Hallo, Freunde der schleierhaften Pilze!
Nun hat es mich auch erwischt. In den letzten Jahren eher so sporadisch, aber beim Auskundschaften von mehr und mehr kalkigen Eckchen hier und anderswo, und weil's halt offenbar ein famoses Schleierlingsjahr ist, komme ich an den Dingern nicht mehr vorbei - ohne sie zu beobachten. Glücklicherweise haben die ja eine recht begrenzte Periode, in der vermehrt Fruchtkörper gebildet werden, kann man also durchaus noch zusätzlich zu ein paar anderen Infektionen aushalten.
Lange Reden erspare ich euch aber lieber, und komme direkt zur Sache.

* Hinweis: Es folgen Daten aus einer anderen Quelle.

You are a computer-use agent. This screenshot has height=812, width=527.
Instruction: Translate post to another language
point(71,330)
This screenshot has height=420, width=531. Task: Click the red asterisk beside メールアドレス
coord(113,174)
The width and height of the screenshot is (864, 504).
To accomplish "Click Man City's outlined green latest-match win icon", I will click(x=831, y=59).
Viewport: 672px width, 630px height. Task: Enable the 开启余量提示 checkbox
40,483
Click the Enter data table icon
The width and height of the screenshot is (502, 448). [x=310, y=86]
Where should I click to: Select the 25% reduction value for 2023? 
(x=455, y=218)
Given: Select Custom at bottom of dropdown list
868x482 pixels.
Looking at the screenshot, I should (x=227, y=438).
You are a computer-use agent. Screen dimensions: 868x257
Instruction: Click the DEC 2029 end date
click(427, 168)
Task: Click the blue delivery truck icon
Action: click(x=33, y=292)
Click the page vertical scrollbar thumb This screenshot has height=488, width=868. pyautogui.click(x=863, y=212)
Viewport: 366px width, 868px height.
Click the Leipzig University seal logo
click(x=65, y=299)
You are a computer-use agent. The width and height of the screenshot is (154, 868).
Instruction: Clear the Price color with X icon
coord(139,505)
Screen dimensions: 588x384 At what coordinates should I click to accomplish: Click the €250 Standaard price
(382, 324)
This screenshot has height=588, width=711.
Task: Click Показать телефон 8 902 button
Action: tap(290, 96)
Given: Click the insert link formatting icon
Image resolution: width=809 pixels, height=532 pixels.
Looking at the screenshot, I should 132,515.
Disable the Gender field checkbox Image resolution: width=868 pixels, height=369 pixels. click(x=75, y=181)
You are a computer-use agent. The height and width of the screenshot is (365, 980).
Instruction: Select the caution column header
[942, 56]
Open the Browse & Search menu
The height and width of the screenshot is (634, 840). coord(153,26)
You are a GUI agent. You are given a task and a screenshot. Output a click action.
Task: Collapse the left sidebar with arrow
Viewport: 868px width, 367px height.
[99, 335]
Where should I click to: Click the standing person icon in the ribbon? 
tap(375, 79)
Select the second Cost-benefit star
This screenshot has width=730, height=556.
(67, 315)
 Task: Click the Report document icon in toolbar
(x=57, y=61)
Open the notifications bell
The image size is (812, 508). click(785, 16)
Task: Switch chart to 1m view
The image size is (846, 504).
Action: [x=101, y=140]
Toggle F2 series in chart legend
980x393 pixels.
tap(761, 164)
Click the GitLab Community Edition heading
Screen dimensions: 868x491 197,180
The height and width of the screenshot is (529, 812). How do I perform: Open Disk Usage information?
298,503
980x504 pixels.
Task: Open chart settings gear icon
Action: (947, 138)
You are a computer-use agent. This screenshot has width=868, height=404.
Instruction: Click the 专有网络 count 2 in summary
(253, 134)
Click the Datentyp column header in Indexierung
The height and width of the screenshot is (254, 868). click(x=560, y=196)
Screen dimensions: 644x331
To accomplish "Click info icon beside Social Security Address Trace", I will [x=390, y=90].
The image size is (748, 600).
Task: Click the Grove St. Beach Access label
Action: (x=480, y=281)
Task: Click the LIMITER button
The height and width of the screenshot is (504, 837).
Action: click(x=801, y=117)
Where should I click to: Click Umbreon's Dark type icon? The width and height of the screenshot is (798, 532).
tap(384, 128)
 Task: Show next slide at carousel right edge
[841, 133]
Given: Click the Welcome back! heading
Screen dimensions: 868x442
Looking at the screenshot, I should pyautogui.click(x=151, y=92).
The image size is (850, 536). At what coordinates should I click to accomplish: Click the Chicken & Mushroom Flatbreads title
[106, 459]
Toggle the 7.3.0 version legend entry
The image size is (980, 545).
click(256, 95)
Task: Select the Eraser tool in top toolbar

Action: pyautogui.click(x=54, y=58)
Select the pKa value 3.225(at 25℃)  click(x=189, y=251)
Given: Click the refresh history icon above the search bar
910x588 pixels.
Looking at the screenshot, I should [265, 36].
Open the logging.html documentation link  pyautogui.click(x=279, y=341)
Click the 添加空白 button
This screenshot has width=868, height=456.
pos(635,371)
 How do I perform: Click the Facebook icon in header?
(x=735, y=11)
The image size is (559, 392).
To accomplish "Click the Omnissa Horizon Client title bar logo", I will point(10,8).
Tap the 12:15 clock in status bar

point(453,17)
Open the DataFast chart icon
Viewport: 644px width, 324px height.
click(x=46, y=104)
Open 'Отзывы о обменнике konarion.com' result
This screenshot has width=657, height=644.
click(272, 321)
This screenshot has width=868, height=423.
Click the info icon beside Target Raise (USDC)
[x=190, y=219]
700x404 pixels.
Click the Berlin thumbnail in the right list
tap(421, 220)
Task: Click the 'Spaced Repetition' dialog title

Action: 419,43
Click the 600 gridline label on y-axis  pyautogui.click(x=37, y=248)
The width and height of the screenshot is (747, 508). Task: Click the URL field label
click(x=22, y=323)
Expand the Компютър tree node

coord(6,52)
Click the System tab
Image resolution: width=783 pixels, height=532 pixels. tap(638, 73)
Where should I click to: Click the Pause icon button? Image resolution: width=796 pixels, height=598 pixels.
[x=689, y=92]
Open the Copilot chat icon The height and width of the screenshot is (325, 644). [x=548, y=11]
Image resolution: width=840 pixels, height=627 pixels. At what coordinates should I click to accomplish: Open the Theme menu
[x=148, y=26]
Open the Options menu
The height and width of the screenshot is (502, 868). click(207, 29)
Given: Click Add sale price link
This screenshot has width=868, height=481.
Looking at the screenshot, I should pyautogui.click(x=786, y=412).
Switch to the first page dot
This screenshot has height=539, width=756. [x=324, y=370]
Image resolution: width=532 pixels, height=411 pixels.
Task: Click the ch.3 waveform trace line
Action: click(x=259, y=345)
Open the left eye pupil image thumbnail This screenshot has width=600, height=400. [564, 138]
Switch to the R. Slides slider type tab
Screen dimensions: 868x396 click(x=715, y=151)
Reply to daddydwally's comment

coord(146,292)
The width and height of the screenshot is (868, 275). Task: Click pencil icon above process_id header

Diese lustigen, bunten, formschönen, mysteriösen und knuffigen Pilze sind halt reichlich komplex, selbst wenn man sich vehement nur auf die Untergattung Phlegmacium beschränken möchte.
Bestimmungsversuche unternehme ich mit Funga Nordica, zweibändige Auflage (2012), gelegentlich schaue ich in den Großpilzen BaWü rein, um zu vergleichen, oder stolpere bei Netzrecherchen über Fachartikel, die oft noch etwas zur weiteren Verwirrung beitragen können.
Darum stelle ich die Funddokumentationen hier zur Diskussion, inclusive den "Vergleichsnamen", die ich voller Unwissenheit zu vergeben versucht habe.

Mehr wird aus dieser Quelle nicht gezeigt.